◆ **Section du document**:

René Hirschler. Né à Marseille. Nommé rabbin de Mulhouse à 23 ans après un brillant séminaire. Marié en 33 à Simone Lévy, qui écrivait des contes pour enfants qu’elle signait Grande sœur dans Kadimah, le bulletin bimensuel pour les communautés israélites de Mulhouse et du Haut-Rhin qu’ils avaient créé ensemble en septembre 1930.
René Hirschler devint grand rabbin de Strasbourg et du Bas-Rhin dès 1939. Aumônier général, puis aumônier général des camps d’internement.
Malgré le danger grandissant, ce couple admirable avait caché ses trois jeunes enfants dans un home d’enfants laïc à Combloux, en Haute Savoie et était resté uni face à l’ampleur de ses responsabilités dans la tempête. Apportant soutien et réconfort à tous, de l’intérieur, en multipliant les visites aux communautés en souffrance à travers toute la France et aussi de l’extérieur, en défendant sans relâche la cause des internés auprès du gouvernement de Vichy.

◆ **Tâche donnée a**:
Reproduisez à l'identique l'intégralité du texte consacré à René Hirschler.

◆ **Section des données**:
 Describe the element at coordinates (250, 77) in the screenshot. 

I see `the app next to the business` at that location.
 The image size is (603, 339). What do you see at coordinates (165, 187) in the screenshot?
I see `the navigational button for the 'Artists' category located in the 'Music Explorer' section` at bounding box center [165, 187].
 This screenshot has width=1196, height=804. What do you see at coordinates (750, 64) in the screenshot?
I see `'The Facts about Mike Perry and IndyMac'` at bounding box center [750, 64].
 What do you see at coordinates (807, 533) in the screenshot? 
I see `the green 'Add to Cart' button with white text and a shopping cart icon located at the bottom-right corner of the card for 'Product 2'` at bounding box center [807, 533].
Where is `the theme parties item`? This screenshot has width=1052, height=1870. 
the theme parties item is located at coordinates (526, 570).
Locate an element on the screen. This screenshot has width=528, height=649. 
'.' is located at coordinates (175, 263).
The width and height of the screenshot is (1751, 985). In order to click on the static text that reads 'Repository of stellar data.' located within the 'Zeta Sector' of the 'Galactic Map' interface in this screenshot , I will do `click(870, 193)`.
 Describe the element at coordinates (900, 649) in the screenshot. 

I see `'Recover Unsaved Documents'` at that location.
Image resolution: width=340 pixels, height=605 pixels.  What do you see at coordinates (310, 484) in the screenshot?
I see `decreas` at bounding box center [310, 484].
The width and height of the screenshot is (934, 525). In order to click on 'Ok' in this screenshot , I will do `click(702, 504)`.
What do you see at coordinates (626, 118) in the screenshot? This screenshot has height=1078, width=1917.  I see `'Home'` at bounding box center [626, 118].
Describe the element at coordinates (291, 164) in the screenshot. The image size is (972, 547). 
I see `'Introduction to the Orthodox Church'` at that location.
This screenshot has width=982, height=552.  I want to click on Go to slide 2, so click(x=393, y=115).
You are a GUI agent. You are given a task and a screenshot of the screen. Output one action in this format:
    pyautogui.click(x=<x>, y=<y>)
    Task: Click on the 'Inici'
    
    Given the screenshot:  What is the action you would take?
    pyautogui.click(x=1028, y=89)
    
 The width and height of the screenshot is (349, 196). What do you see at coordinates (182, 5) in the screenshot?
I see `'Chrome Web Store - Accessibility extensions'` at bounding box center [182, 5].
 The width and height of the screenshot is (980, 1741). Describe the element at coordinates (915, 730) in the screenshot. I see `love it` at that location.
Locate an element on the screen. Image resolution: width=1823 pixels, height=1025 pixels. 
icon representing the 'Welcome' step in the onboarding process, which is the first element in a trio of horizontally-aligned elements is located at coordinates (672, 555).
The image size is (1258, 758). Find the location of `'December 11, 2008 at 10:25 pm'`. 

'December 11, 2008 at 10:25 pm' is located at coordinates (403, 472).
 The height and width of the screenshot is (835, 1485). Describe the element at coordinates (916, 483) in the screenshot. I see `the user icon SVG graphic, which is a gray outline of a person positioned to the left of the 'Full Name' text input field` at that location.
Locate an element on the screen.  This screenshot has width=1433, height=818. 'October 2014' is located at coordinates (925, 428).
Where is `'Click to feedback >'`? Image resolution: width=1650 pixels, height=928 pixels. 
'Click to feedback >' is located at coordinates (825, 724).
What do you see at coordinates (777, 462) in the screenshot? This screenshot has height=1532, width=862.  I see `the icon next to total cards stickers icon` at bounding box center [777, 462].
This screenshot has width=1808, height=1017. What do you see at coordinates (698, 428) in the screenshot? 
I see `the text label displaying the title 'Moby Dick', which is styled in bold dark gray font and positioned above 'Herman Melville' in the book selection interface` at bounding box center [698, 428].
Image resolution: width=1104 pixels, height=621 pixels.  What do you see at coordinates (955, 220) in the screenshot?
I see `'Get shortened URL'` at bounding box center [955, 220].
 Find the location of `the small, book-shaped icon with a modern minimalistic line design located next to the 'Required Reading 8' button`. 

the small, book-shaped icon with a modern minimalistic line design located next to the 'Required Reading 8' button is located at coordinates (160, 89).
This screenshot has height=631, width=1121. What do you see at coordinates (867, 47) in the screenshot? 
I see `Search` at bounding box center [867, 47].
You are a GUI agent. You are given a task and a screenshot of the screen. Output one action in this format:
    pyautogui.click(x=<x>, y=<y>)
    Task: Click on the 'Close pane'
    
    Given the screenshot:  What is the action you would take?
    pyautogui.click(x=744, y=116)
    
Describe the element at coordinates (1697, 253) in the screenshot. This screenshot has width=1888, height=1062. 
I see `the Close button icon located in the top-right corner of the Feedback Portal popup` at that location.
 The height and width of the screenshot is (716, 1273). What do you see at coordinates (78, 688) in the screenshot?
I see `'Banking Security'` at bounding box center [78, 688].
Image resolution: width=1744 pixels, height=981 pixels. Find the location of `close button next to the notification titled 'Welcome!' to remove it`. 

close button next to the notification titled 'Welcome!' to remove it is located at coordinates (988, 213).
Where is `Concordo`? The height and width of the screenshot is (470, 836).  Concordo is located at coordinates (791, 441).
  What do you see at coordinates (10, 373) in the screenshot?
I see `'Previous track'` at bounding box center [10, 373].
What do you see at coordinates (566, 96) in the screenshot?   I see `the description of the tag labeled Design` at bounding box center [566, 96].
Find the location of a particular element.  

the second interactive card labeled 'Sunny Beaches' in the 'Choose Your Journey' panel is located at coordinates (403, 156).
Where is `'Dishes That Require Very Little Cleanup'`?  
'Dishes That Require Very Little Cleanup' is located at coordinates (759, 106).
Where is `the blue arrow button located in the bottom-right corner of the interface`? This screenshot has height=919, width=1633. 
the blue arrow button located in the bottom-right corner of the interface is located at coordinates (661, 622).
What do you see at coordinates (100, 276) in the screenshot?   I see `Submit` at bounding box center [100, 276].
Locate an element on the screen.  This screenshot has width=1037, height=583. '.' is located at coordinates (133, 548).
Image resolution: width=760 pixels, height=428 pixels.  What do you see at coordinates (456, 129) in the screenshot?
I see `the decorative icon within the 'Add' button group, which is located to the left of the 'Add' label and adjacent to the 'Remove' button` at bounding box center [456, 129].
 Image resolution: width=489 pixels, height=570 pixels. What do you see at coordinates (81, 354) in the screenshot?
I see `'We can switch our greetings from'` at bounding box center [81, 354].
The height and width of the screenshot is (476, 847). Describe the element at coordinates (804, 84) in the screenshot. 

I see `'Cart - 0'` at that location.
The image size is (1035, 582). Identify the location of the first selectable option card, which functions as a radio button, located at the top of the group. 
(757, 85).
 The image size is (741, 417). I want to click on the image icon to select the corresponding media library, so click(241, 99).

◆ **Tâche donnée b**:
Dupliquez sans rien changer les lignes des entrées, en partant de la ligne qui contient « coordinates (133, 548). » et en allant jusqu'à celle qui contient « center [81, 354]. », ces deux lignes comprises.

◆ **Réponse complète a**:
René Hirschler. Né à Marseille. Nommé rabbin de Mulhouse à 23 ans après un brillant séminaire. Marié en 33 à Simone Lévy, qui écrivait des contes pour enfants qu’elle signait Grande sœur dans Kadimah, le bulletin bimensuel pour les communautés israélites de Mulhouse et du Haut-Rhin qu’ils avaient créé ensemble en septembre 1930.
René Hirschler devint grand rabbin de Strasbourg et du Bas-Rhin dès 1939. Aumônier général, puis aumônier général des camps d’internement.
Malgré le danger grandissant, ce couple admirable avait caché ses trois jeunes enfants dans un home d’enfants laïc à Combloux, en Haute Savoie et était resté uni face à l’ampleur de ses responsabilités dans la tempête. Apportant soutien et réconfort à tous, de l’intérieur, en multipliant les visites aux communautés en souffrance à travers toute la France et aussi de l’extérieur, en défendant sans relâche la cause des internés auprès du gouvernement de Vichy.

◆ **Réponse complète b**:
Locate an element on the screen.  This screenshot has width=1037, height=583. '.' is located at coordinates (133, 548).
Image resolution: width=760 pixels, height=428 pixels.  What do you see at coordinates (456, 129) in the screenshot?
I see `the decorative icon within the 'Add' button group, which is located to the left of the 'Add' label and adjacent to the 'Remove' button` at bounding box center [456, 129].
 Image resolution: width=489 pixels, height=570 pixels. What do you see at coordinates (81, 354) in the screenshot?
I see `'We can switch our greetings from'` at bounding box center [81, 354].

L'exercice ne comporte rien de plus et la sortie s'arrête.